● EXTRACTED DATA:
-=-=-
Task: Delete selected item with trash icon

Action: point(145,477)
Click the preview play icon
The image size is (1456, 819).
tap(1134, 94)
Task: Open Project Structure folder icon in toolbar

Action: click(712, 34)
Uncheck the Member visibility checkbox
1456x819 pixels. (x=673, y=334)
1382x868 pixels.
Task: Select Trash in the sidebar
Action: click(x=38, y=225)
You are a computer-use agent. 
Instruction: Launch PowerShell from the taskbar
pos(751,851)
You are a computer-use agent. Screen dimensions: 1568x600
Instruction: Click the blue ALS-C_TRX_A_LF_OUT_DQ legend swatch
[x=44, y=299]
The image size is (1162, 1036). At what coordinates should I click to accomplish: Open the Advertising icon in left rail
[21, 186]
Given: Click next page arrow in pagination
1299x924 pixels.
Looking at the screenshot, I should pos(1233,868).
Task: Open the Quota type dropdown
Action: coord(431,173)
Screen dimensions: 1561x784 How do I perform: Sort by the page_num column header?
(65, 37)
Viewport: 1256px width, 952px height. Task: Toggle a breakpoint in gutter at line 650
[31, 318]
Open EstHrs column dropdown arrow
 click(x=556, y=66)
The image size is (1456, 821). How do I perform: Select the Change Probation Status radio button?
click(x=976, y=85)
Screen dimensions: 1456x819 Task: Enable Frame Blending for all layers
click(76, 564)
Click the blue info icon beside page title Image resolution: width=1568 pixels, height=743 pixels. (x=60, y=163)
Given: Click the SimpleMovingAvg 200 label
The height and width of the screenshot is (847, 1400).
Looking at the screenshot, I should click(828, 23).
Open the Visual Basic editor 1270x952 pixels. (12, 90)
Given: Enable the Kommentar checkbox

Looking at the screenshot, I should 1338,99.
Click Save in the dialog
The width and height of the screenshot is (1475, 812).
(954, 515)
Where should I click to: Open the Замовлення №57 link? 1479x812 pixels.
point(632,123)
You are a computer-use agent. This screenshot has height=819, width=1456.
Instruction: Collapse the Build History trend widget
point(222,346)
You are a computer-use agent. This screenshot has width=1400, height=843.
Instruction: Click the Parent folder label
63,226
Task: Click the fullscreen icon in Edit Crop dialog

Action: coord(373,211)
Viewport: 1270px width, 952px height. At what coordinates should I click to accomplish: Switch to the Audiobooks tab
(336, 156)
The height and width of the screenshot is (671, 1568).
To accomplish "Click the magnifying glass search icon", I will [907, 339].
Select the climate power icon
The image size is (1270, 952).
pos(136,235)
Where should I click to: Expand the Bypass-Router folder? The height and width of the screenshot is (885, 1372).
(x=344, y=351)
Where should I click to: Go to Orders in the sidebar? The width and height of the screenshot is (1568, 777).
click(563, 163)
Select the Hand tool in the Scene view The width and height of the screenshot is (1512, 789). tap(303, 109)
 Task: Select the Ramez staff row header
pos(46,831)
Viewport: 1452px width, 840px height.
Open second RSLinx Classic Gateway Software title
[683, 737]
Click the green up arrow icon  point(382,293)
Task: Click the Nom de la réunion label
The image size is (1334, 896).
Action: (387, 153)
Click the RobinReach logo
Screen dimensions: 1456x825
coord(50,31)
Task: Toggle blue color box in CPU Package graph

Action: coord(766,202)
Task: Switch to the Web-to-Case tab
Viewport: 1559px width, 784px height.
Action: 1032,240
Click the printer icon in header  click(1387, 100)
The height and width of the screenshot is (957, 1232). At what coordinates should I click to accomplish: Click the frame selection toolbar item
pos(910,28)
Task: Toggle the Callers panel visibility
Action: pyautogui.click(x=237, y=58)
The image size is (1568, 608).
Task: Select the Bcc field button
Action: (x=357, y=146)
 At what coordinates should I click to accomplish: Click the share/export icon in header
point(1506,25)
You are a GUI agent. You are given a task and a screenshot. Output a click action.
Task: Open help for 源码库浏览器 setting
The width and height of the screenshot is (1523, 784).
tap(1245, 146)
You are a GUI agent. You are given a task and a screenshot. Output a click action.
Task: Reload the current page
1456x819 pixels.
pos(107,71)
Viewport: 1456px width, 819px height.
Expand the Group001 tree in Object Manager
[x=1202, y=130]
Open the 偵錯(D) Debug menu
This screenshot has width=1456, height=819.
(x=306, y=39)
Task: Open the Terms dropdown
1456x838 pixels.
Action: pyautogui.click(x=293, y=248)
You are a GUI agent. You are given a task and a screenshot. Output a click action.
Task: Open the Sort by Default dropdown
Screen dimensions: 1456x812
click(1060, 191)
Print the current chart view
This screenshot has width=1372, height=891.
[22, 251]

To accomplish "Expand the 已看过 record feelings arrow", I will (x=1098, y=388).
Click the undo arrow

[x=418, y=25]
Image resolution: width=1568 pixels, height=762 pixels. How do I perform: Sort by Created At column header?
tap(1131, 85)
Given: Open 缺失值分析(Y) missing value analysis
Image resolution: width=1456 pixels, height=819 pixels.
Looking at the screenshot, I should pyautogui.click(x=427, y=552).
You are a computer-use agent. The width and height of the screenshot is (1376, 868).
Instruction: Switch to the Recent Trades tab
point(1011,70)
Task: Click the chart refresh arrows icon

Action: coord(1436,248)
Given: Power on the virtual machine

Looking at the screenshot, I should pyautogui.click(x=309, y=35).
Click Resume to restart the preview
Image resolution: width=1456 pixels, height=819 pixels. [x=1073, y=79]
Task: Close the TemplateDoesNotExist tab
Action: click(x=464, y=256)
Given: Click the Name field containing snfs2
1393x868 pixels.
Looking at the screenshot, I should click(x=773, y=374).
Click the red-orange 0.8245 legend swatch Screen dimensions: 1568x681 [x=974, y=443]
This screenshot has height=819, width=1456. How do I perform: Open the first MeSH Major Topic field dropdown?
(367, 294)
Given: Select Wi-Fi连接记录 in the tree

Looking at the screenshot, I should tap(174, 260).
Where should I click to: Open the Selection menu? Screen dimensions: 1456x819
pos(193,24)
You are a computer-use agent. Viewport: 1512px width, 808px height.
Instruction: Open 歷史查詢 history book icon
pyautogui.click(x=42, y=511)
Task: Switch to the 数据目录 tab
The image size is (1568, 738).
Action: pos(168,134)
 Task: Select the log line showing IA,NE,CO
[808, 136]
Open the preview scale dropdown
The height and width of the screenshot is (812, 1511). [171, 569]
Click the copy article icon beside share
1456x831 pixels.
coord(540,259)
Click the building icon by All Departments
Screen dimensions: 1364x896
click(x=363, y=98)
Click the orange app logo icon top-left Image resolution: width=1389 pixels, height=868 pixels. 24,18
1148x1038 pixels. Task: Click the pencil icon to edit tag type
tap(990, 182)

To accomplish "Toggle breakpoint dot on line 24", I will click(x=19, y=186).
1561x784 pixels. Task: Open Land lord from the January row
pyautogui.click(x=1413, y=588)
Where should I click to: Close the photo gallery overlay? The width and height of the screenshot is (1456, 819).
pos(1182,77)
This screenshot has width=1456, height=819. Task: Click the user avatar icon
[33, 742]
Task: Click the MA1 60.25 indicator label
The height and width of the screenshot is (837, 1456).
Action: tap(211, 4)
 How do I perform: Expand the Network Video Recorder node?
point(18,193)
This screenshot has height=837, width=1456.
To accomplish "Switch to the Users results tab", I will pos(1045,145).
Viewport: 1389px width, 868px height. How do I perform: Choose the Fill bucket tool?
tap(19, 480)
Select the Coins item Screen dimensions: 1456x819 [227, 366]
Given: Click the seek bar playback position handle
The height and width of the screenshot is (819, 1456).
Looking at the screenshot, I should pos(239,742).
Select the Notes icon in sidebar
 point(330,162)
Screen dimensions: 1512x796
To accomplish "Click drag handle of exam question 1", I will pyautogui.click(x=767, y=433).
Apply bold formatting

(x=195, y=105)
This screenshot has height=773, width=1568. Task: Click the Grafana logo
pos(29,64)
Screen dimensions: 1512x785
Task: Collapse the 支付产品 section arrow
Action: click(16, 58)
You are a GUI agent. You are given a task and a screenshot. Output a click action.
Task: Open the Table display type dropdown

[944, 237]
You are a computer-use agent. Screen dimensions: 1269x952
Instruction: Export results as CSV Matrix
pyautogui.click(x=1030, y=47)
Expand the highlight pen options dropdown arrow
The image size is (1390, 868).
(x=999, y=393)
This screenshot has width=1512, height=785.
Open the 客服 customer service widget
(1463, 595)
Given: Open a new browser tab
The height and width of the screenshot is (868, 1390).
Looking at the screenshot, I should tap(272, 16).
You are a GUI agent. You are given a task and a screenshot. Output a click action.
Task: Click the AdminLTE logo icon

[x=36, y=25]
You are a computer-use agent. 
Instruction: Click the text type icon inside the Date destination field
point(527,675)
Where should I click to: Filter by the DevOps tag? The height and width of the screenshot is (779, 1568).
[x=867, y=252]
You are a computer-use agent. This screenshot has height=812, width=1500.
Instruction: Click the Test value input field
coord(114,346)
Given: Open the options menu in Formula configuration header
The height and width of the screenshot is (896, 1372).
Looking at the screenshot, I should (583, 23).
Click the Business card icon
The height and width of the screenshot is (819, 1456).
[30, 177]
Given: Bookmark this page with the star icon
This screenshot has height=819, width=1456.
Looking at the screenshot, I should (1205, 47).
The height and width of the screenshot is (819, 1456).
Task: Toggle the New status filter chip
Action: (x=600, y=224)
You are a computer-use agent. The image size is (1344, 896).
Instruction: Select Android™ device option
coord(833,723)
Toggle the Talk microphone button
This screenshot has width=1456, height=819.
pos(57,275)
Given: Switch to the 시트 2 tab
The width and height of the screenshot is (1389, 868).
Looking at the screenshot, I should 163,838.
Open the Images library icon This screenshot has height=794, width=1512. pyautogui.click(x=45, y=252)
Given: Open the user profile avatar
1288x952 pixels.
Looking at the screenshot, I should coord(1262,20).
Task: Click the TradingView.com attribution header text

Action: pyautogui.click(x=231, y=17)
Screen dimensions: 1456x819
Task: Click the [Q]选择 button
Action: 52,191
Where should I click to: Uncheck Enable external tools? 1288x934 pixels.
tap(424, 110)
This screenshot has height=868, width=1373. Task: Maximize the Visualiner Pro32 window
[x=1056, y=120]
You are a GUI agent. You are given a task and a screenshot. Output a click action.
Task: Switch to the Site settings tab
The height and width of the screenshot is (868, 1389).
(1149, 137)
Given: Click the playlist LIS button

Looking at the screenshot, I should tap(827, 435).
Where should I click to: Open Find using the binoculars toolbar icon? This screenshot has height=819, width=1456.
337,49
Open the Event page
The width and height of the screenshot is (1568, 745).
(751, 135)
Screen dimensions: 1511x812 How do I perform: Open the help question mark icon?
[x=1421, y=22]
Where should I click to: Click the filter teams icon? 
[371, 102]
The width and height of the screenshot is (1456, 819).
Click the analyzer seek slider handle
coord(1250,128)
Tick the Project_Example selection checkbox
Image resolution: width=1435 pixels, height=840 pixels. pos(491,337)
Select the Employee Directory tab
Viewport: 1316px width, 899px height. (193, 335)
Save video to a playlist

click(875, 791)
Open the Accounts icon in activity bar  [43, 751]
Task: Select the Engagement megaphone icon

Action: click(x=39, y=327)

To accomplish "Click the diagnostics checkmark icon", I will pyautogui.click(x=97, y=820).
-=-=-
● YOUR OBJECTIVE: Of all the entries above, repeat only the lines from the line that has "Task: Click the MA1 60.25 indicator label" to the line that has "Screen dimensions: 1512x796", both lines included, exactly.

● FINISHED TASK:
Task: Click the MA1 60.25 indicator label
The height and width of the screenshot is (837, 1456).
Action: tap(211, 4)
 How do I perform: Expand the Network Video Recorder node?
point(18,193)
This screenshot has height=837, width=1456.
To accomplish "Switch to the Users results tab", I will pos(1045,145).
Viewport: 1389px width, 868px height. How do I perform: Choose the Fill bucket tool?
tap(19, 480)
Select the Coins item Screen dimensions: 1456x819 [227, 366]
Given: Click the seek bar playback position handle
The height and width of the screenshot is (819, 1456).
Looking at the screenshot, I should pos(239,742).
Select the Notes icon in sidebar
 point(330,162)
Screen dimensions: 1512x796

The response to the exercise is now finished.